You integrate it as follows:
Download the module: https://github.com/mixpeek/mixpeek-python
Import the module and your API keys:
from mixpeek import Mixpeek, S3
from config import mixpeek_api_key, aws
Instantiate the S3 class (which uses boto3 and requests):
s3 = S3(
aws_access_key_id=aws['aws_access_key_id'],
aws_secret_access_key=aws['aws_secret_access_key'],
region_name='us-east-2',
mixpeek_api_key=mixpeek_api_key
)
Upload one or more existing S3 files:
# upload all S3 files in bucket "demo"
s3.upload_all(bucket_name="demo")
# upload one single file called "prescription.pdf" in bucket "demo"
s3.upload_one(s3_file_name="prescription.pdf", bucket_name="demo")
Now simply search using the Mixpeek module:
# mixpeek api direct
mix = Mixpeek(
api_key=mixpeek_api_key
)
# search
result = mix.search(query="Heartgard")
print(result)
Where result can be:
[
{
"_id": "REDACTED",
"api_key": "REDACTED",
"highlights": [
{
"path": "document_str",
"score": 0.8759502172470093,
"texts": [
{
"type": "text",
"value": "Vetco Prescription\nVetcoClinics.com\n\nCustomer:\n\nAddress: Canine\n\nPhone: Australian Shepherd\n\nDate of Service: 2 Years 8 Months\n\nPrescription\nExpiration Date:\n\nWeight: 41.75\n\nSex: Female\n\n℞ "
},
{
"type": "hit",
"value": "Heartgard"
},
{
"type": "text",
"value": " Plus Green 26-50 lbs (Ivermectin 135 mcg/Pyrantel 114 mg)\n\nInstructions: Give one chewable tablet by mouth once monthly for protection against heartworms, and the treatment and\ncontrol of roundworms, and hookworms. "
}
]
}
],
"metadata": {
"date_inserted": "2021-10-07 03:19:23.632000",
"filename": "prescription.pdf"
},
"score": 0.13313256204128265
}
]
Then you parse the results
You can use Filestash (Disclaimer: I'm the author), install you own instance and connect to your S3 bucket. Eventually give it a bit of time to index the entire thing if you have a whole lot of data and you should be good
If you have an EMR, then create a spark application and do a search . We did this. This will work as distributed searcn
I know this is really old, but hopefully someone find my solution handy.

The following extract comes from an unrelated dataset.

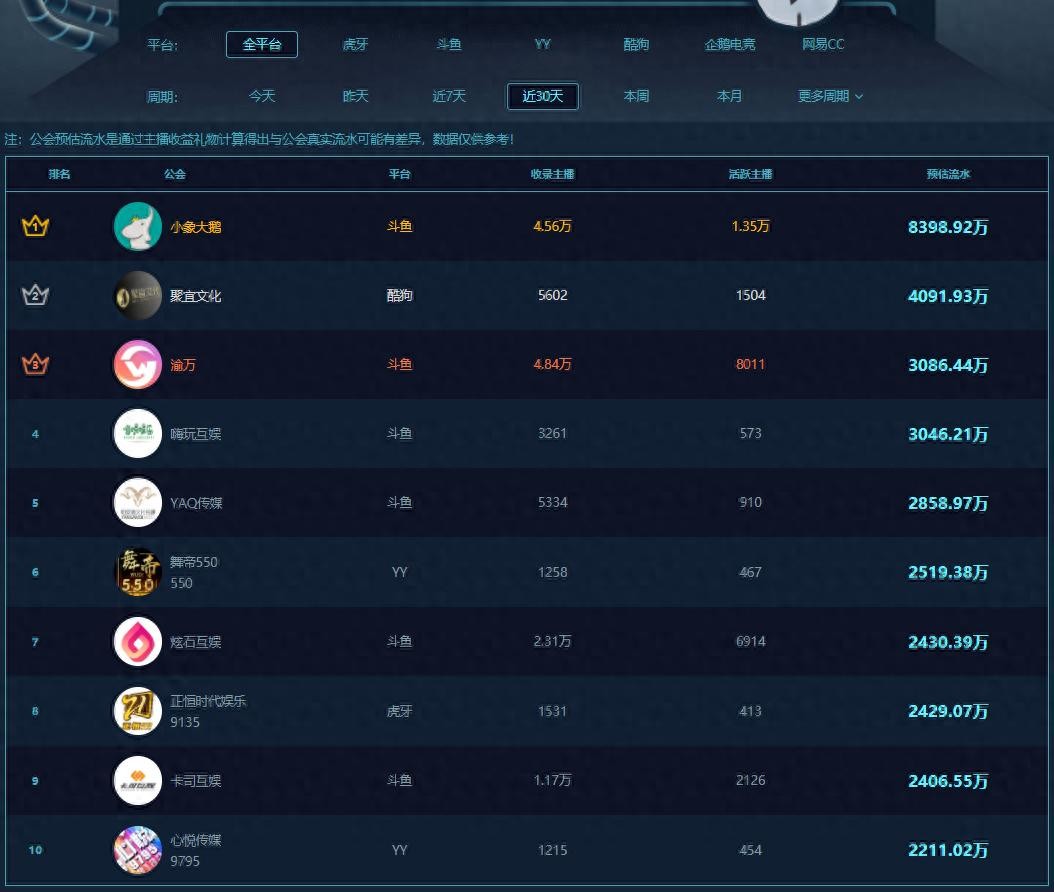Expand the 更多周期 dropdown

(830, 96)

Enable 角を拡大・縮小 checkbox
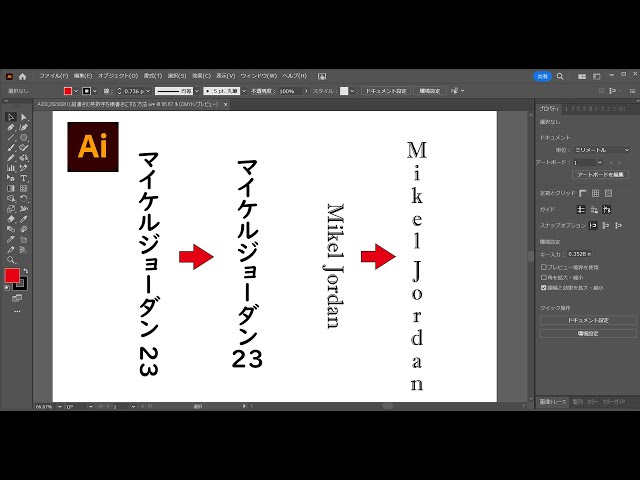(543, 277)
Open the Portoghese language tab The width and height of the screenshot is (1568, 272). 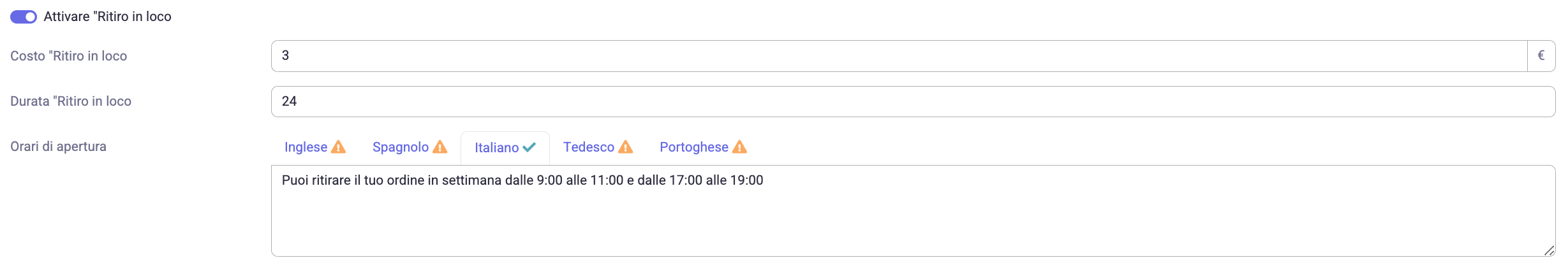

This is a python script, using boto3.
def search_word (info, search_for):
res = False
if search_for in info:
res = True
elif search_for not in info:
res = False
return res
import boto3
import json
aws_access_key_id='AKIAWG....'
aws_secret_access_key ='p9yrNw.....'
client = boto3.client('s3', aws_access_key_id=aws_access_key_id, aws_secret_access_key = aws_secret_access_key)
s3 = boto3.resource('s3')
bucket_name = 'my.bucket.name'
bucket_prefix='2022/05/'
search_for = 'looking#emailaddress.com'
search_results = []
search_results_keys = []
response = client.list_objects_v2(
Bucket=bucket_name,
Prefix=bucket_prefix
)
for i in response['Contents']:
mini = {}
obj = client.get_object(
Bucket=bucket_name,
Key=i['Key']
)
body = obj['Body'].read().decode("utf-8")
key = i['Key']
if search_word(body, search_for):
mini = {}
mini[key] = body
search_results.append(mini)
search_results_keys.append(key)
# YOU CAN EITHER PRINT THE KEY (FILE NAME/DIRECTORY), OR A MAP WHERE THE KEY IS THE FILE NAME/DIRECTORY. AND THE VALUE IS THE TXT OF THE FILE
print(search_results)
print(search_results_keys)
there is serverless and cheaper option available
Use AWS Glue and you can convert the txt fils into a table
use AWS AThena and you can run sql queries on top of it.
I wouldrecommend you to put data in parquets on s3 and this makes the data size on s3 very small and super fast!